You have the right to receive an accounting of certain disclosures of your protected health information. This right applies to disclosures for purposes other than treatment, payment or health care operations as described in this Notice of Privacy Practices. It excludes disclosures we may have made to you if you authorized disclosures for a facility directory, to family members or friends, for notification purposes, for national security or intelligence, to law enforcement or correctional facilities. You have the right to receive information regarding these disclosures that occur after April 14, 2003, with certain exceptions, restrictions, and limitations.
You have the right to obtain a paper copy of this notice from us, upon request, even if you have agreed to accept this notice electronically.
You may complain to us or to the Secretary of Health and Human Services if you believe your privacy rights have been violated by us. You may file a complaint with us by notifying our office of your complaint. We will not retaliate against you for filing a complaint.
You may contact our office, Tamara at 253-770-0529 for further information about the complaint process. This notice was published and becomes effective on June 1, 2012.
PUYALLUP FAMILY DENTISTRY
5620 112th St. E., Suite 250
Puyallup, WA 98373
It is our policy to provide individuals or their personal representatives with access to protected health information (PHI) in accordance with CFR 164.524
Individuals may access their PHI by contacting the Privacy officer, Puyallup Family Dentistry, 5620 112th St. E., Suite 250, Puyallup, WA 98373, Phone 253-770-0529.

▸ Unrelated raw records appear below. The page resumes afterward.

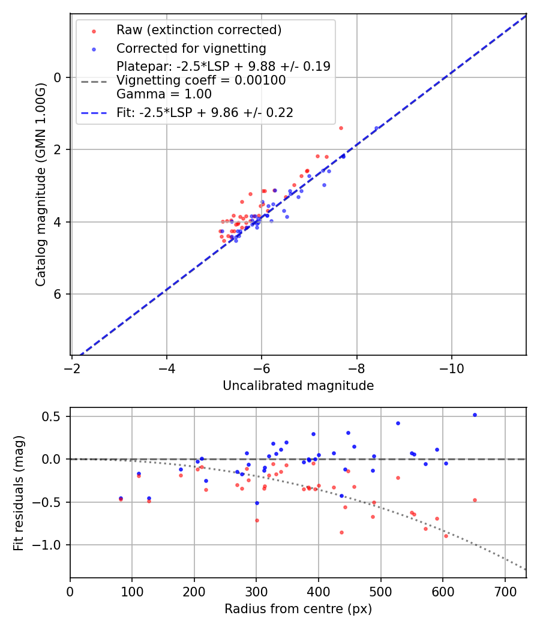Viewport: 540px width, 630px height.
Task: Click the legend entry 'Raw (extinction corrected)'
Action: coord(199,30)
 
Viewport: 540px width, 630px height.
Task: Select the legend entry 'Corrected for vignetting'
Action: coord(191,48)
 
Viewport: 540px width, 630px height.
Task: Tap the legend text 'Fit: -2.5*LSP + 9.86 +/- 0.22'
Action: coord(205,113)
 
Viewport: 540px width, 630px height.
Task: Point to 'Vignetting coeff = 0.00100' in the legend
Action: coord(201,80)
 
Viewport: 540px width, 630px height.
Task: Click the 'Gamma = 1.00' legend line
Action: coord(164,94)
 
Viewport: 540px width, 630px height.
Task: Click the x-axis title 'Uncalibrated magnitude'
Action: coord(298,386)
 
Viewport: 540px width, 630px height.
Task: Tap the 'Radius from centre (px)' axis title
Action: coord(298,609)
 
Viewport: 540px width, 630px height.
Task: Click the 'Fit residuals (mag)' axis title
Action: coord(19,493)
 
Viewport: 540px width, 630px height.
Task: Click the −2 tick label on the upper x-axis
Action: coord(72,368)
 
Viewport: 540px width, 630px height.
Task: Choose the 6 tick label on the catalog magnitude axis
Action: coord(58,294)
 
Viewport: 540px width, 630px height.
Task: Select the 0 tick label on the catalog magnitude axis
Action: coord(58,77)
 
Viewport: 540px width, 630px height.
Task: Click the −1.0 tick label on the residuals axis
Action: coord(50,545)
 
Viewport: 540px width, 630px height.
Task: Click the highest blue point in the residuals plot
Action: coord(475,415)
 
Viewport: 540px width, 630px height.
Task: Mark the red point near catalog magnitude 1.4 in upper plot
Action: coord(341,128)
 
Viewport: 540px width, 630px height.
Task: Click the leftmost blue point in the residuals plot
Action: coord(121,498)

Requests for access to PHI must be submitted in writing, provided that this office informs the individual of this requirement in advance, such as in our Notice of Privacy Practices. 45CFR 164.524(b)(1).
This office may charge a reasonable cost based fee for providing these records. The fees will only include the cost of supplies for and labor of copying, postage if the individual has requested that the information be mailed, and costs for preparing an explanation or summary of the information if agreed to by the individual. See 45CFR 164.524©(4).

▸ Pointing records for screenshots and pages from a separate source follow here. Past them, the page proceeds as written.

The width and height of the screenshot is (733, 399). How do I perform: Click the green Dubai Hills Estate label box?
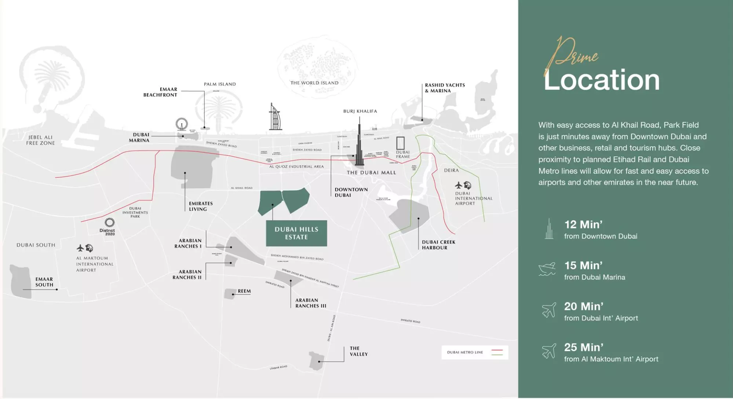tap(296, 233)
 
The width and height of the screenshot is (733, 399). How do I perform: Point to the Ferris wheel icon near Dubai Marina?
tap(182, 124)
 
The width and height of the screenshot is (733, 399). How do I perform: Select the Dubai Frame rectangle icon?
tap(400, 143)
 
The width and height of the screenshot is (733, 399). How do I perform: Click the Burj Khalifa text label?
tap(360, 111)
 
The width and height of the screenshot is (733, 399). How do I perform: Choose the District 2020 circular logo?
tap(109, 222)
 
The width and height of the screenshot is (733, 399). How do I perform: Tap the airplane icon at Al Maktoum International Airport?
tap(80, 248)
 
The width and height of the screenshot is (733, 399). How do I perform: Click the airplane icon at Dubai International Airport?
tap(458, 185)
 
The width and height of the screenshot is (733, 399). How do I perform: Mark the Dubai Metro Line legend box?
tap(475, 352)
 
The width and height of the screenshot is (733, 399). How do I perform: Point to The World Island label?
tap(314, 83)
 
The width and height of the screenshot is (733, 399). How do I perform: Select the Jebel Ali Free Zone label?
tap(40, 140)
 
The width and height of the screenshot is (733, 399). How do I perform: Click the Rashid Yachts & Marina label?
tap(445, 88)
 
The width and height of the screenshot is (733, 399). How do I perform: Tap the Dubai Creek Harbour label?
tap(438, 245)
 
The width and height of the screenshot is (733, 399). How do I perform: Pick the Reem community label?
tap(244, 291)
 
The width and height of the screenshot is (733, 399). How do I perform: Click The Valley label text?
tap(358, 351)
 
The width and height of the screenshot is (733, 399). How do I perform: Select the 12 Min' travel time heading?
tap(583, 224)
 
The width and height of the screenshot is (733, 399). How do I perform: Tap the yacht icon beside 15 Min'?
tap(547, 269)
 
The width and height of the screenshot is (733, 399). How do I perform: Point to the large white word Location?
tap(601, 80)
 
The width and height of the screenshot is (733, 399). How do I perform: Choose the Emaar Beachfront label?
tap(160, 92)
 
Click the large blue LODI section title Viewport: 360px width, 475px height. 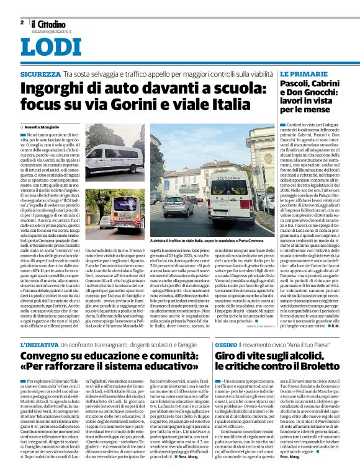coord(46,48)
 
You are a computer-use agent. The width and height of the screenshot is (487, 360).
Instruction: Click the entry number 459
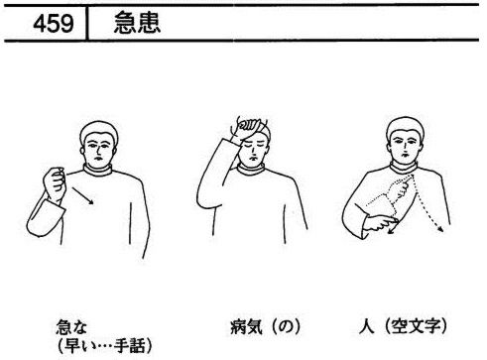(x=54, y=24)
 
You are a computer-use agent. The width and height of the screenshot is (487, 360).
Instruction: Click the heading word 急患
(x=137, y=23)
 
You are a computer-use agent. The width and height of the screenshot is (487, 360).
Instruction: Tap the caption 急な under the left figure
(x=71, y=326)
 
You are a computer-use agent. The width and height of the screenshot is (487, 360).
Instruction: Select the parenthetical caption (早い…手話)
(x=104, y=346)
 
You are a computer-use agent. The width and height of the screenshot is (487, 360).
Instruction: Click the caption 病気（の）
(x=266, y=326)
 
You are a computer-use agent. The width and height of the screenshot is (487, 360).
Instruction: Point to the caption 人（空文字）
(x=403, y=326)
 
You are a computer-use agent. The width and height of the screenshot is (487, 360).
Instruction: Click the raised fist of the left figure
(x=55, y=182)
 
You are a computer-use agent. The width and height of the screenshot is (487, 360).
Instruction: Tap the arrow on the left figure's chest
(x=83, y=196)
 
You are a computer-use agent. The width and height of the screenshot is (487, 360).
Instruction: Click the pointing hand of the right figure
(x=380, y=224)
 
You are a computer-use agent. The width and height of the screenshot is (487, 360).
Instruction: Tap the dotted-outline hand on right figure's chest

This office will provide the individual with access to the PHI in the form or format requested by the individual if it is readily producible in such form or format; or, if not, in a readable hard copy form or such other form as agreed to by both parties. See 45CFR 164.524(c)(2).

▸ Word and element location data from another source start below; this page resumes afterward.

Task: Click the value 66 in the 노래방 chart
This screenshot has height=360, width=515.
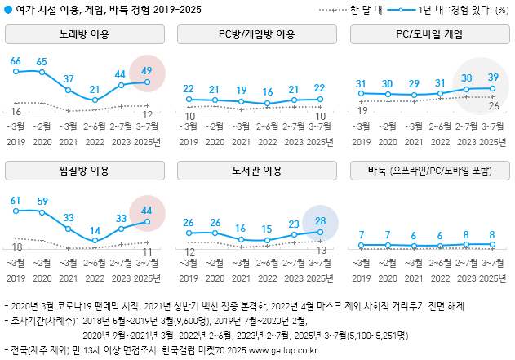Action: coord(16,62)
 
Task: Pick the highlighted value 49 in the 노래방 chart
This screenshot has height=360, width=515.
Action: coord(147,71)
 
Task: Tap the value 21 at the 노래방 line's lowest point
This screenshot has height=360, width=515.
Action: coord(95,90)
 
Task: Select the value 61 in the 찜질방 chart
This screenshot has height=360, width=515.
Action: coord(16,200)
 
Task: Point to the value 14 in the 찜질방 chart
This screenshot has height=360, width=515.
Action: coord(95,231)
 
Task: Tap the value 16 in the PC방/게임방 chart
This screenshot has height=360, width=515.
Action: coord(267,92)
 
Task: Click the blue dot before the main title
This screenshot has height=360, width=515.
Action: coord(9,9)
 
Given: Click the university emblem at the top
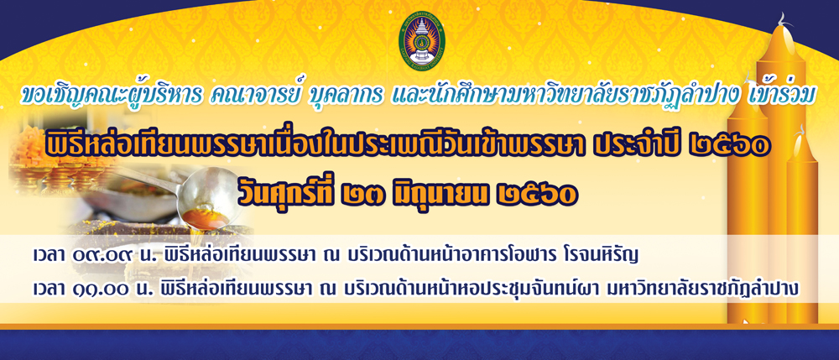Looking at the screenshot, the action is click(420, 42).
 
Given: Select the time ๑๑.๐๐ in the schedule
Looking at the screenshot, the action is click(102, 289).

This office typically takes between three(3) and five(5) calendar days to respond to a request for access. We can take up to 30 calendar days to respond to the request for access to PHI. If we need additional time beyond 30 days, we will notify the requester in writing of the extra time needed (up to no more than an additional 30 days within the first 30 days in accordance with 45CFR 164.524(b)(2).
Any denial of access to PHI by this office will be in writing and provided to the requester pursuant to 45CFR 164.524(a)(1)-(4) and (d). If access is denied for any of the following reasons, the requester must be informed in writing of the right to have the denial reviewed in accordance with 45CFR 164.524(a)(3)-(4) and (d)(4):
A licensed health care provider has determined that the access is likely to endanger the life or physical safety of the requesting individual or another person;
The requested PHI references another person who is not a health care professional, and a licensed health care provider has determined that the requested access is likely to cause substantial harm tosuch other person; or
The request for access was made by an individual’s personal representative and a licensed health care provider has determined that providing the access to such personal representative is reasonably likely to cause substantial harm to the individual or another person.